I was fixing myself a Parmesan-crusted bagel on a recent visit to my brother Derek’s house.

In order to toast a bagel, you have to cut it first.

Cutting a bagel can be like eating an In-N-Out hamburger and fries in the car. Most of the time you do it because you’re hungry, but every so often it’s important to prove that you can still eat, drive, make a phone call, and toggle back and forth between podcasts. Whatever you have to do to make the driving experience more difficult and thereby endangering everybody else on the road when you reach down for a french fry and veer from the POV lane to an off-ramp that is already behind you.
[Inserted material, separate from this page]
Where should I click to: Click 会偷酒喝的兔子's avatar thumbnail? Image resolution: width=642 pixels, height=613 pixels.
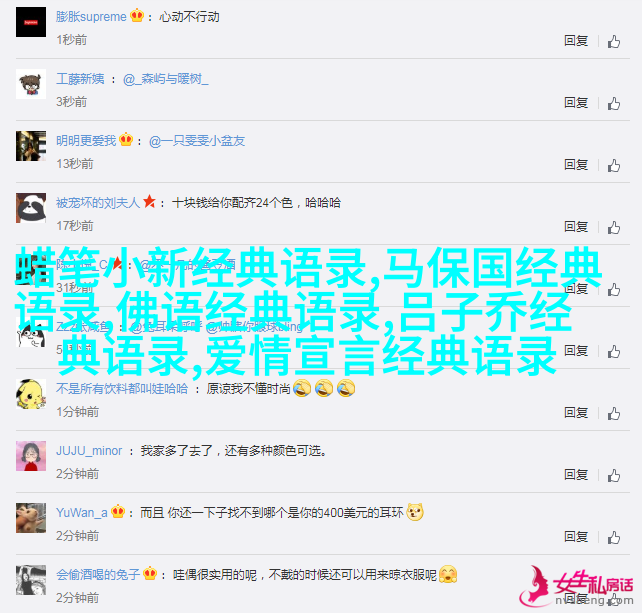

Cutting a bagel presents a similar challenge and can be somewhat of an acrobatic affair.

When I cut a bagel, I remember the ads on late-night TV for those miracle, why-didn’t-I-think-of-that-product products: A bagel-cutting contraption, a secure device in which to anchor the bagel, pull the handle and voila, a bagel now perfectly divided into two equal halves.

Here’s the problem: What fun is that? There is no feeling of satisfaction if you avoid maiming yourself.

Without a contraption, the bagel slicer has two choices: Balance the bagel on end with one hand and cut downward or place the bagel flat on the counter and take a horizontal route. If you choose the first one, as I did, in order to increase the degree of difficulty, it’s not fair to use either a wooden or plastic cutting board, which affords some grip, but do it on a smooth tile or black granite countertop so that the bagel can slip around like tires on wet pavement, do a wheelie and leave behind a trail of bagel crumbs. Above all, use a serrated knife so that if you cut yourself, it will really hurt.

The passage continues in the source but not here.